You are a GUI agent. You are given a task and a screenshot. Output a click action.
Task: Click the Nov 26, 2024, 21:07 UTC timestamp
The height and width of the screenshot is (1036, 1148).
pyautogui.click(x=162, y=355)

--

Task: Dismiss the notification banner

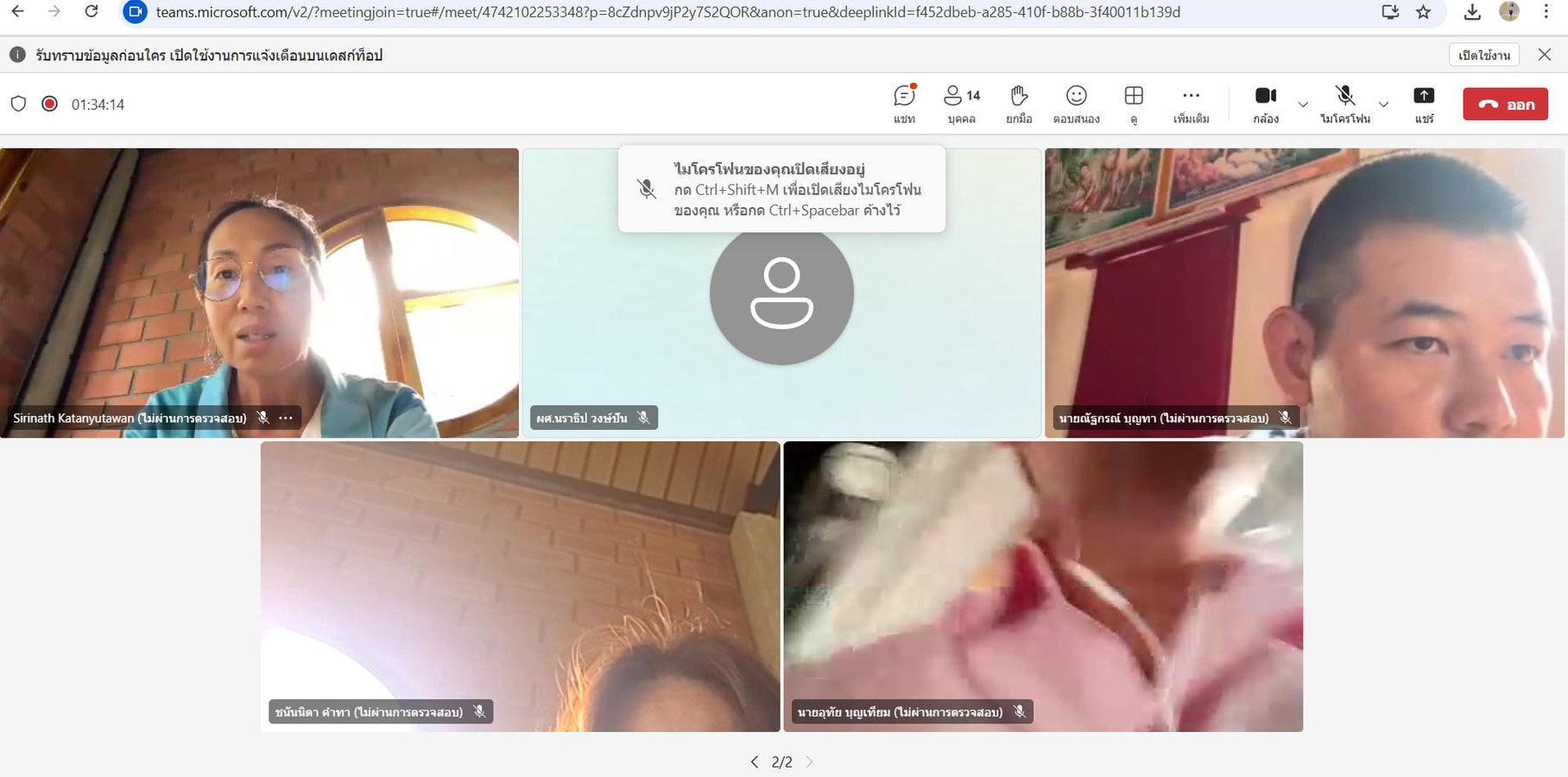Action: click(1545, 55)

* * *

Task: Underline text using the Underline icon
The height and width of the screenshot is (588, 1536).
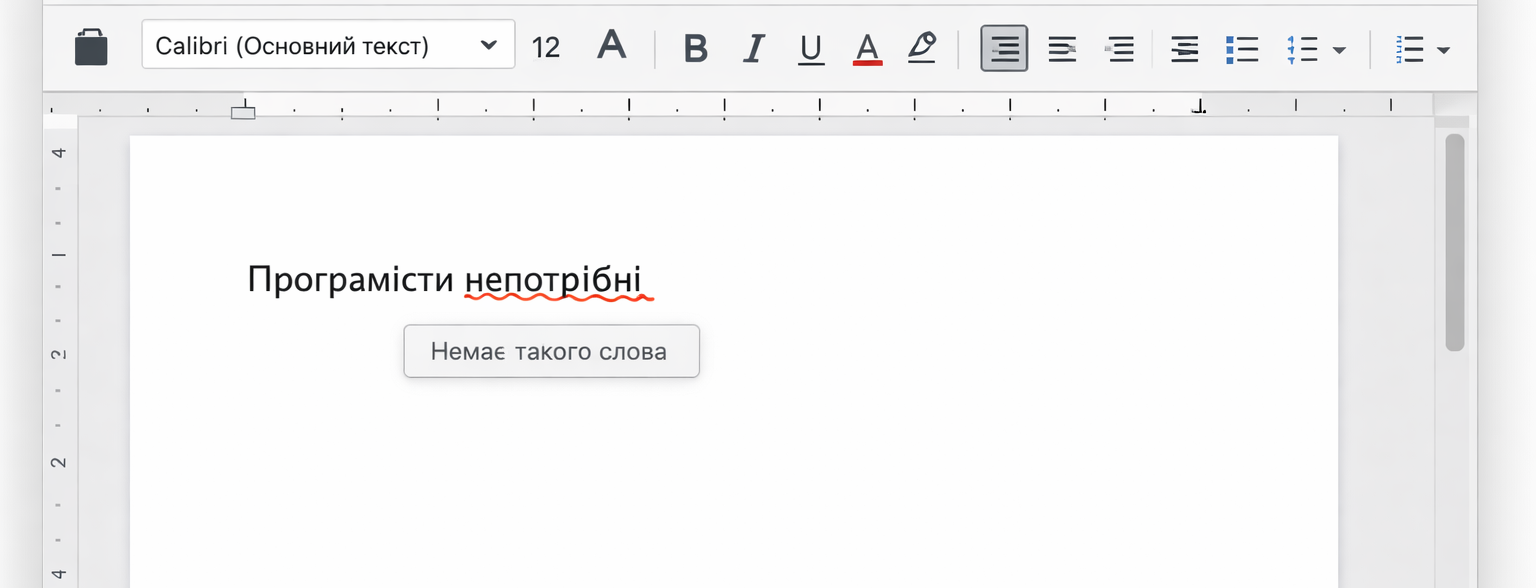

== WORK INSTRUCTION ==
What is needed is a verbatim copy of every line in the records above from the one containing "Task: Underline text using the Underline icon" down to the one containing "The height and width of the screenshot is (588, 1536).", both included, and nothing more.

== TASK ANSWER ==
Task: Underline text using the Underline icon
The height and width of the screenshot is (588, 1536).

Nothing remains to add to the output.